Starting at the beginning of the records and stopping after the line that contains "click(644, 1406)", express them as a two-column CSV with the header instruction,click and one row per record. Put the text in one quoted field and the answer in the other, replace line breaks with spaces, and leave out the pictures.
◆ ◆ ◆ ◆
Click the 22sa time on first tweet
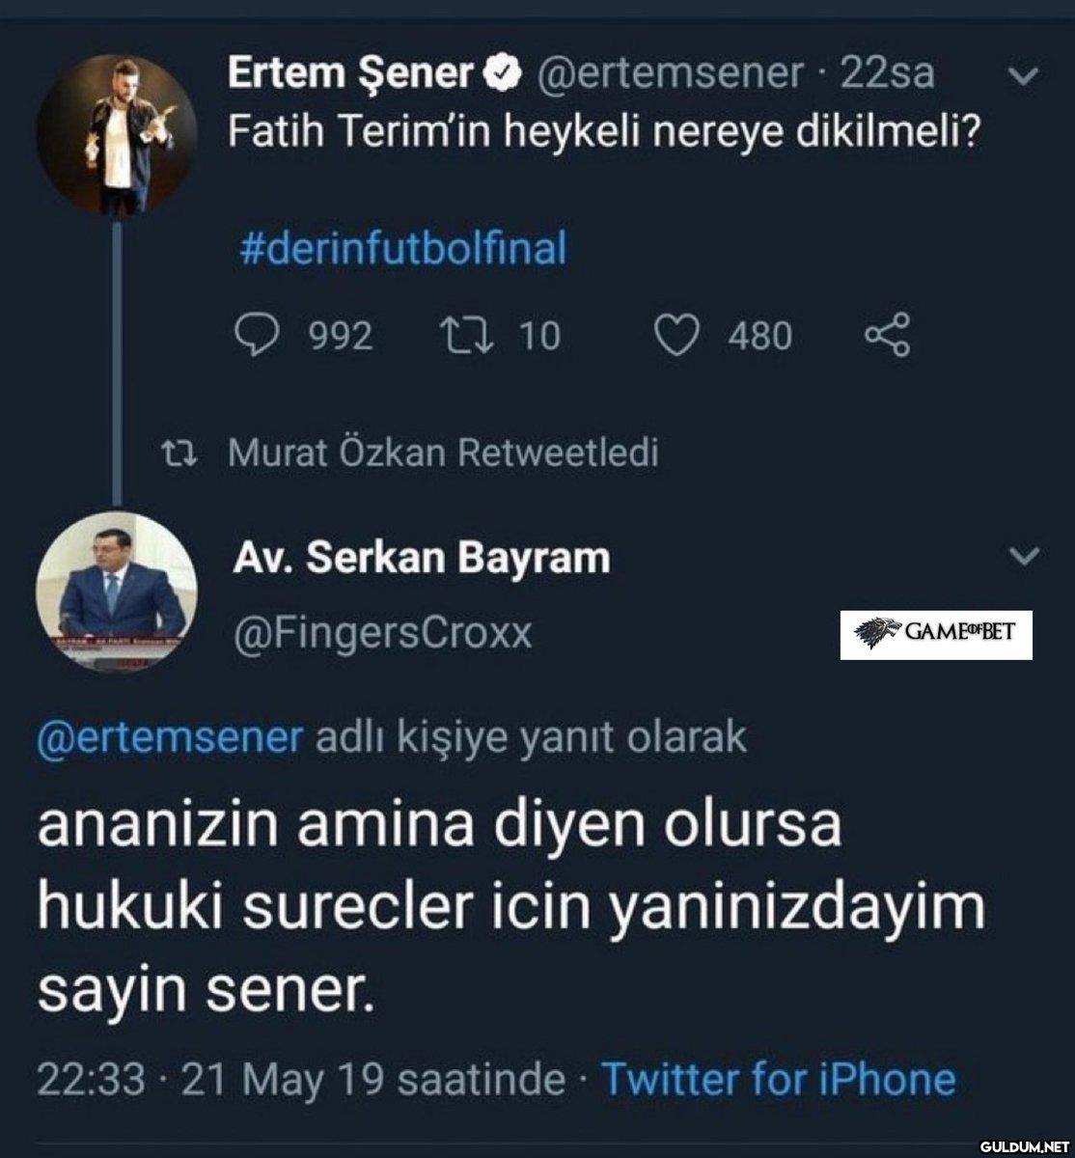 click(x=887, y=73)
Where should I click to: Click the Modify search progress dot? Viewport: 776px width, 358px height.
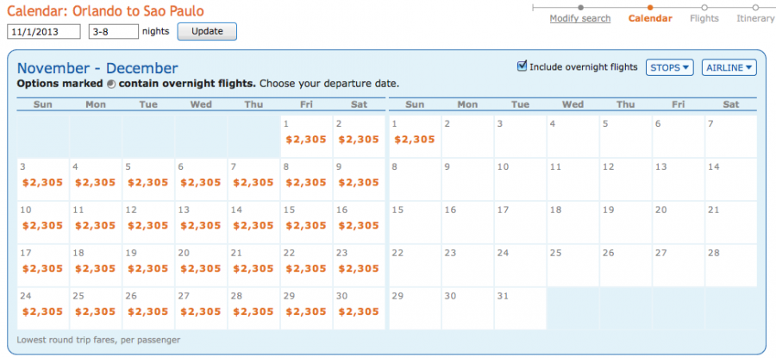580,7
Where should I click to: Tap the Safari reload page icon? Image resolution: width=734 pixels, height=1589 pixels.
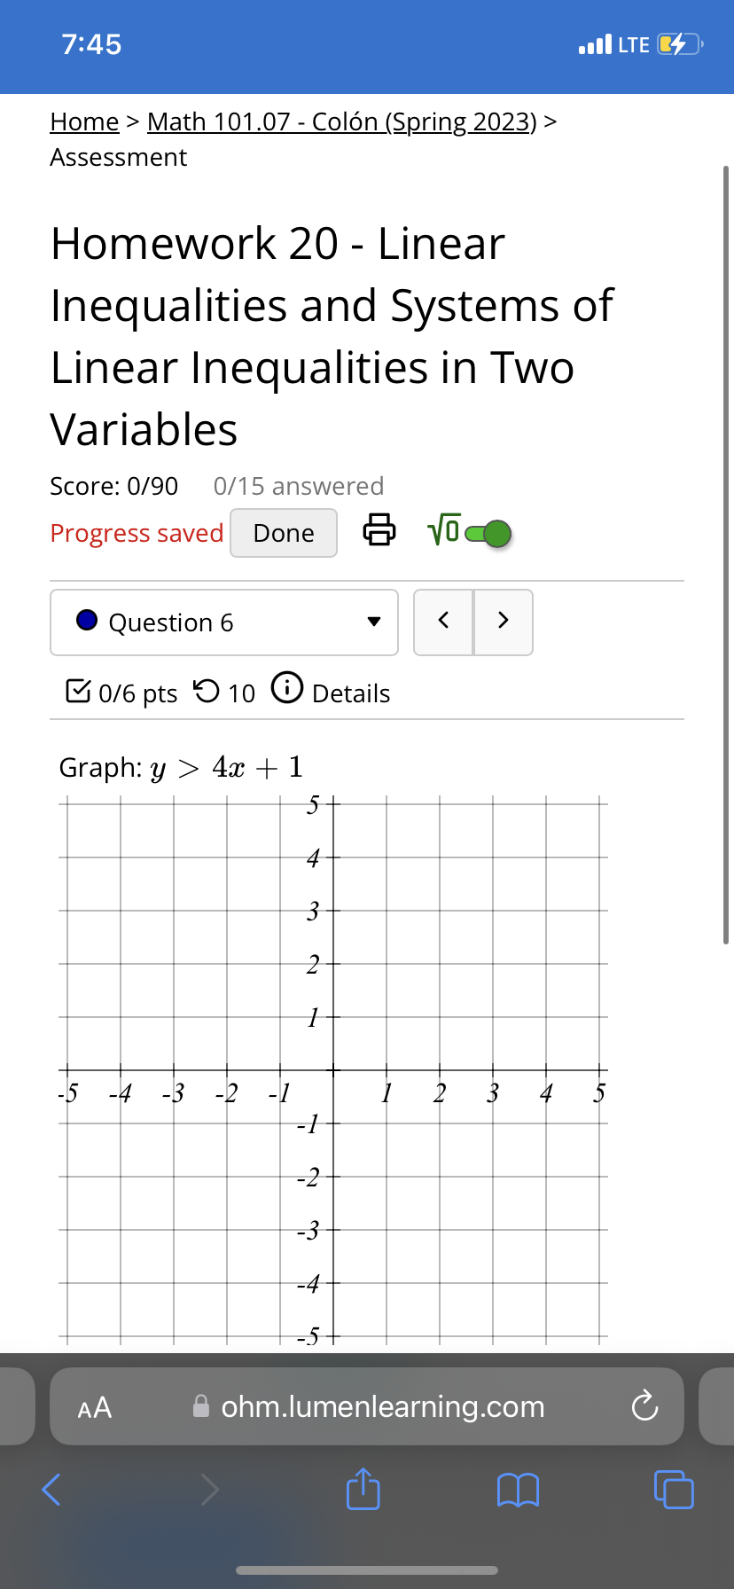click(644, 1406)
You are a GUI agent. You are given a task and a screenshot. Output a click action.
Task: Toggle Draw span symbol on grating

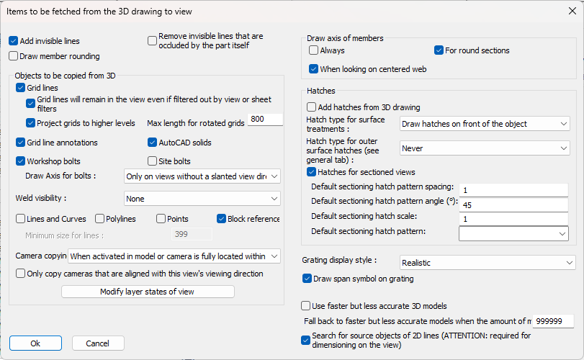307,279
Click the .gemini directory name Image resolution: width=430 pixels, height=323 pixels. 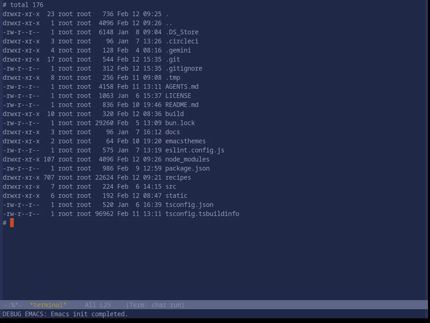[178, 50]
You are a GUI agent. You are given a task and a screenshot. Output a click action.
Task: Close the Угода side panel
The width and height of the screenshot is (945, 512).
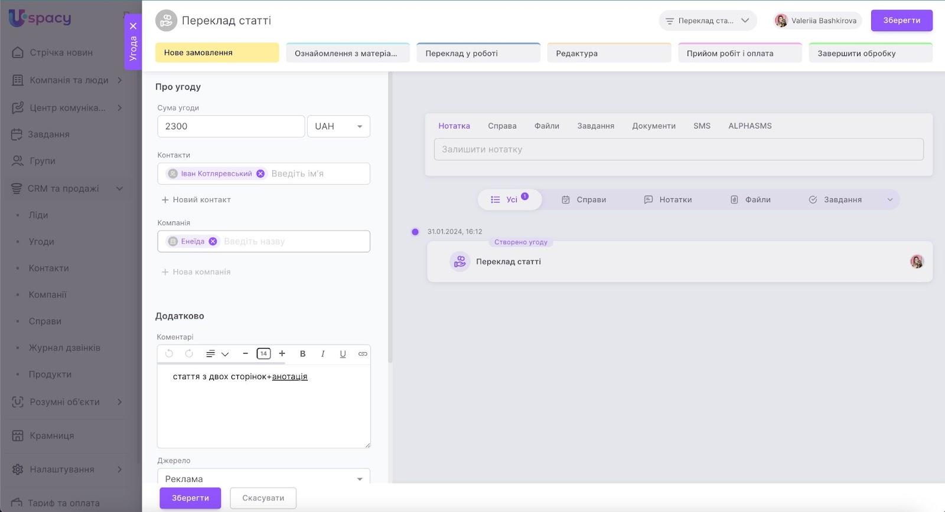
◆ ◆ ◆ ◆
RESULT
instruction,click
"Click the 22sa time on first tweet","click(x=887, y=73)"
"Where should I click to: Click the Modify search progress dot? Viewport: 776px width, 358px height.","580,7"
"Where should I click to: Tap the Safari reload page icon? Image resolution: width=734 pixels, height=1589 pixels.","click(644, 1406)"